Start of Dataset records

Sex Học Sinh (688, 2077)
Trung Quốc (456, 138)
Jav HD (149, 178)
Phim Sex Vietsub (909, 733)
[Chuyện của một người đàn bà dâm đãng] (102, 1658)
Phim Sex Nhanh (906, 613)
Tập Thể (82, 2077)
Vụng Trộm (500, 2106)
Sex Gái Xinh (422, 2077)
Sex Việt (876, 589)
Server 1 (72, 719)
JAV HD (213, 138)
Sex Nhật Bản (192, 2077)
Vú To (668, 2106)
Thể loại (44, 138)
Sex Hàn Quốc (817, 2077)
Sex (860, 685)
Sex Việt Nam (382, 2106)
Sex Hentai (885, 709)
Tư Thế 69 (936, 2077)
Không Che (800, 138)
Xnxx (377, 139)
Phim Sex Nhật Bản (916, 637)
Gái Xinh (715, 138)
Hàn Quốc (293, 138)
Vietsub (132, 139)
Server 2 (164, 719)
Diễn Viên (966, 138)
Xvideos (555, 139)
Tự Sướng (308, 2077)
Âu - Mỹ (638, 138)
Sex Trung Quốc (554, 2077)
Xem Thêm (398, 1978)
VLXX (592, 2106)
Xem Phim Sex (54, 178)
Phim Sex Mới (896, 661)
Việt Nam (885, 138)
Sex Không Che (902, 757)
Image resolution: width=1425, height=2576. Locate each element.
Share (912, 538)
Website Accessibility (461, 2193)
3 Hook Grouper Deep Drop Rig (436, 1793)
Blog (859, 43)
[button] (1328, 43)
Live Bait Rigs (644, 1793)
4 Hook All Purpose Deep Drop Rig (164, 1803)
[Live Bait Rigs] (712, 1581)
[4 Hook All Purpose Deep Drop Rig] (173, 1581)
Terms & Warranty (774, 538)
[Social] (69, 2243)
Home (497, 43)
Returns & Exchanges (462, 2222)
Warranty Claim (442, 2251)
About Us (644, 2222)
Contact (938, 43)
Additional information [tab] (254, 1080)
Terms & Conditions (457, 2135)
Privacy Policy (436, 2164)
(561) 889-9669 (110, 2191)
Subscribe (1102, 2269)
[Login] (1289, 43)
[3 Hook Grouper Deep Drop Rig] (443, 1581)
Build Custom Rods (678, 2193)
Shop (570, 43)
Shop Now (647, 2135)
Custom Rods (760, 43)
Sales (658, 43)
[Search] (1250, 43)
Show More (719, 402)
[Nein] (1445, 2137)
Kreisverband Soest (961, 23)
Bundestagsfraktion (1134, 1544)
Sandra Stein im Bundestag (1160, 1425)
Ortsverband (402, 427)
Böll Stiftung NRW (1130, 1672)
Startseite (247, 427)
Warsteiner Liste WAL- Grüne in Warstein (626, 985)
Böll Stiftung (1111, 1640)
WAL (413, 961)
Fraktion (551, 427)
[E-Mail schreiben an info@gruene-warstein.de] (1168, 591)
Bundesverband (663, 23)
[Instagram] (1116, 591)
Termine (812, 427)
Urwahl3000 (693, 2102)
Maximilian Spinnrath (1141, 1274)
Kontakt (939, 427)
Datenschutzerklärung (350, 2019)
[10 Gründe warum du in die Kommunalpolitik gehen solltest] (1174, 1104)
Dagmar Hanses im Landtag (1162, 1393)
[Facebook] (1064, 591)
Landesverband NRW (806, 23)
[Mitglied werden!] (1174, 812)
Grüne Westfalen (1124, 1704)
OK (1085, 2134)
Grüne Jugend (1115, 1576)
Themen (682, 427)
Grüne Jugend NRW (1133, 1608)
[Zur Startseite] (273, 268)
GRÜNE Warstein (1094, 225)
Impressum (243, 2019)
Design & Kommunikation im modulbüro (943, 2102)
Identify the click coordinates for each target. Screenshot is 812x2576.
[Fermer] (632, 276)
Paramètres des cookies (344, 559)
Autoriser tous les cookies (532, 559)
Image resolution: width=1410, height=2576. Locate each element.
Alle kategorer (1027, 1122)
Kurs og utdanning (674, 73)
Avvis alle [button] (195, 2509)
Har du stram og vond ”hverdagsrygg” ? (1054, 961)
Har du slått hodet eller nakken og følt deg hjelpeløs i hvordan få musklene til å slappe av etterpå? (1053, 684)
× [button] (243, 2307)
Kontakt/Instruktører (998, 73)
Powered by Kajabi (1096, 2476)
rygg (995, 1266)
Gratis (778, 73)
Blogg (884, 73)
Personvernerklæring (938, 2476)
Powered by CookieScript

End of Dataset records

* Problem: Each line above with the word "Phim" needs to be copied.

* Result:
Phim Sex Vietsub (909, 733)
Phim Sex Nhanh (906, 613)
Phim Sex Nhật Bản (916, 637)
Xem Phim Sex (54, 178)
Phim Sex Mới (896, 661)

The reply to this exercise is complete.